I am wondering how to call a specific GPU in the bash call.
Here is my situation: Is it possible to actually call the RTX 3080 GPU on baobab ?
In the doc, you can specify the VRAM per GPU, the precision, so I most of the time do:
Dear @Yann.Sagon , you are right, I had two RTX 3090.
Yet is there a way to call a specific GPU ?
And were can I get a glance of GPU utilisation, to adapt my sbatch call ?
The reason:
I actually want to launch job where my interest is the total Vram, that I can share between N GPU. I am trying to get the most disponibility on baobab, to be able to launch multiple jobs, for example ~100 jobs with lets say 30G of Vram.
3x10G would work, but if the RTX 3080 are not available, then I jobs use 3x25, or 3x48 (on node 48), which is a pity and way to much for my job (I would rather use 1x48 for the jobs, and thus get more jobs done for same dispo of Gpus).
Thus my desire to call a specific GPU: In my example, per job, I would call 3x10 RTX 3080 if those are available, or 2x25G RTX A5500 or RTX 3090 if these are the GPU available, or 1x48 RTX A6000 if those are available.
But
#SBATCH --constraint=COMPUTE_MODEL_RTX_3080_10G
Does not work, although you seemed to propose this here:
I would like to better understand your workflow to give you a more accurate answer.
If I understand correctly, each of your job is able to use let say three GPUs with 10GB RAM at the same time and it “sees” 30GB of GPU RAM? Is that correct?

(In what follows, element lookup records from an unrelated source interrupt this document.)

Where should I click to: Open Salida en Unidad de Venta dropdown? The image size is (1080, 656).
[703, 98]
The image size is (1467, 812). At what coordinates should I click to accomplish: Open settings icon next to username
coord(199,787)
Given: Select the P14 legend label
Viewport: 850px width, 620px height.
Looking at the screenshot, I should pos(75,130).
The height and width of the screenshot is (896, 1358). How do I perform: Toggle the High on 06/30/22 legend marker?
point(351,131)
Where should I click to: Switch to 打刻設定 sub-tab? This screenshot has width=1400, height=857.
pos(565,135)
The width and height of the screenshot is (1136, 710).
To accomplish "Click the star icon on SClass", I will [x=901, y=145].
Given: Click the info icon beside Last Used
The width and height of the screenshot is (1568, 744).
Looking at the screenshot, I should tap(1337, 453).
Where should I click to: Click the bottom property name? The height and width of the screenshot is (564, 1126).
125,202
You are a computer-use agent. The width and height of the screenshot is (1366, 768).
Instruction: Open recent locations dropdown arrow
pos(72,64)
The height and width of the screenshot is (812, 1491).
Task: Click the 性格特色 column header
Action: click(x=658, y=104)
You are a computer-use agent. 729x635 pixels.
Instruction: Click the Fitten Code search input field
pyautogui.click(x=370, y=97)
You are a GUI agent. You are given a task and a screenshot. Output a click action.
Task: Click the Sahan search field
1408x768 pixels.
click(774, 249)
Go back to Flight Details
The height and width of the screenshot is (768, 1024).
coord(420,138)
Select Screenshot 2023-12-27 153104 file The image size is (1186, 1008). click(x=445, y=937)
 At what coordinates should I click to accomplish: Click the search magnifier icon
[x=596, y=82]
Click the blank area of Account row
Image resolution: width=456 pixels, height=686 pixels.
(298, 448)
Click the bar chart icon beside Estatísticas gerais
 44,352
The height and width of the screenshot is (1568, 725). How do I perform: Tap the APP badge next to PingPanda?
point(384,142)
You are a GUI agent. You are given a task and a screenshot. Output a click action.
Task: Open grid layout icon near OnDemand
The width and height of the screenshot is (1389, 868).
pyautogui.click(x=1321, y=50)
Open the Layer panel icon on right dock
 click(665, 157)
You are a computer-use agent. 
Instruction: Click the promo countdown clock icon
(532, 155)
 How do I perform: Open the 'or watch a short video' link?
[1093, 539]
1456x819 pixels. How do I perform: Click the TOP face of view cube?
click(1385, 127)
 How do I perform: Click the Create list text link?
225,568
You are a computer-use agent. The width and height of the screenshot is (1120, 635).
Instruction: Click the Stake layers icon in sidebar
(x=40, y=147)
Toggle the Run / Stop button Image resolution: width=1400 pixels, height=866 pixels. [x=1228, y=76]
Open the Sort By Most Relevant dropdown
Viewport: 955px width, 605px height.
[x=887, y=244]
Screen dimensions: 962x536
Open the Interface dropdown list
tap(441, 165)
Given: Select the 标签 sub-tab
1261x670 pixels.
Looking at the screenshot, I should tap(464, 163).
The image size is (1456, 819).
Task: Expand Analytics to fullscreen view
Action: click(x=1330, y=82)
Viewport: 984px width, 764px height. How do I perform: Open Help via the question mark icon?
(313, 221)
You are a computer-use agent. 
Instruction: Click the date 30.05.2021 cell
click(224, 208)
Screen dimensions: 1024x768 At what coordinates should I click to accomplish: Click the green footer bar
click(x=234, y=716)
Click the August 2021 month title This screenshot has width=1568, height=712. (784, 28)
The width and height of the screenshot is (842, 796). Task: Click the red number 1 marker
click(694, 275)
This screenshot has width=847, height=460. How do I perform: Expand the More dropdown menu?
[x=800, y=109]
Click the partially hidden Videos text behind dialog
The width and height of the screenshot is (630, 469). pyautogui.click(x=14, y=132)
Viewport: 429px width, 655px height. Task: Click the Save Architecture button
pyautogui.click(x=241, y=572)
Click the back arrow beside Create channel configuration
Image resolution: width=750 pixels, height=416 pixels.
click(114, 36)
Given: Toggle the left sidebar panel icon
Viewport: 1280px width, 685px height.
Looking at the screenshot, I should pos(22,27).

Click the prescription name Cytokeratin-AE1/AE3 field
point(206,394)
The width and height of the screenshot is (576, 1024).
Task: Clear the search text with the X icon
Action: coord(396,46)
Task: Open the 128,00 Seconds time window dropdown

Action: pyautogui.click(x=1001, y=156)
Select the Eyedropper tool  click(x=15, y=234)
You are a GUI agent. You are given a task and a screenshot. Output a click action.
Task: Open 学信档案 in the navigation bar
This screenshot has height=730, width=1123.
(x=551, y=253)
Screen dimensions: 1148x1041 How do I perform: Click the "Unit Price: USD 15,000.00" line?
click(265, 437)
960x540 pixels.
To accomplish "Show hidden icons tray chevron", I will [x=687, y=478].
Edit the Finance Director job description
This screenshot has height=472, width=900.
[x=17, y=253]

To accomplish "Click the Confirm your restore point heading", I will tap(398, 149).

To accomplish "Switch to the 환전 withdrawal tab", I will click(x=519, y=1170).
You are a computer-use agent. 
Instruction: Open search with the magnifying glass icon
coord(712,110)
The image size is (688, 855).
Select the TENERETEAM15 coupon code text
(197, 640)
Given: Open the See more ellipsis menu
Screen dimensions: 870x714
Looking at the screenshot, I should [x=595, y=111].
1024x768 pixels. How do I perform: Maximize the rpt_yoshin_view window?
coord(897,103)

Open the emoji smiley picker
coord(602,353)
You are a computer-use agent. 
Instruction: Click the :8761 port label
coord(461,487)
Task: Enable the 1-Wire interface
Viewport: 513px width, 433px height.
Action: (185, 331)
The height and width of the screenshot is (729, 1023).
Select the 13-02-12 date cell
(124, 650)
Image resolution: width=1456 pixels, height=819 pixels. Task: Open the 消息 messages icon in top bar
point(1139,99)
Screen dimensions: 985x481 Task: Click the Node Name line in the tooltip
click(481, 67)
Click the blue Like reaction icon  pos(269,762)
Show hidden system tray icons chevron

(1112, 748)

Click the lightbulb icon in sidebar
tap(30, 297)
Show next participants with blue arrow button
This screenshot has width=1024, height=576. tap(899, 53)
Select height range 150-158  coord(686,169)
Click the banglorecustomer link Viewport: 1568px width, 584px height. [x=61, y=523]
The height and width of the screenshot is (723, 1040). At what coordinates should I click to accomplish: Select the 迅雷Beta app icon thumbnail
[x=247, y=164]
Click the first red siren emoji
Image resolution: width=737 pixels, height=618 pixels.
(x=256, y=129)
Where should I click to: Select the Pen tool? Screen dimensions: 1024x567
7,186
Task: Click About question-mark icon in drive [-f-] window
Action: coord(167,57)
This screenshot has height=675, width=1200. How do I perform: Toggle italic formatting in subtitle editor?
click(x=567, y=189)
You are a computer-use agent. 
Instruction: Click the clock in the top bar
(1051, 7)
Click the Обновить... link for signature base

When you are talking about 100 jobs: are you referring to 100 sbatch instances or job array or one sbatch with 100 job inside using a for loop for example?
This was never implemented as at the end the usage of VramPerGpu did the trick for the user.
As this may be needed for your use case, I have implemented that this afternoon on Baobab. You can check on the documentation the constraint name to use to target a specific GPU.
In the output you can see have a look a the columns GRES and GRES_USED that will display the number of GPUs vs the number of allocated GPUs.
One more thing: if you specify that you want a GPU with 10GB of RAM and there’s none available, you’ll get a model with more RAM, but the model will be chosen based on its “weight”. The heavier it is, the less likely you’ll get it. Check our documentation to see the weight associated with each GPU.
If I understand correctly, each of your job is able to use let say three GPUs with 10GB RAM at the same time and it “sees” 30GB of GPU RAM? Is that correct?
Yes! I am using llms locally, and I load the model on various GPU.
When you are talking about 100 jobs: are you referring to 100 sbatch instances or job array or one sbatch with 100 job inside using a for loop for example?
Speaking about job array here.
One more thing: if you specify that you want a GPU with 10GB of RAM and there’s none available, you’ll get a model with more RAM, but the model will be chosen based on its “weight”. The heavier it is, the less likely you’ll get it. Check our documentation to see the weight associated with each GPU.
Yes, and that is why I would like to avoid that: I don’t want to have a use multiple “heavy” GPU when light ones would be enough: it penalises me for future jobs (longer queues).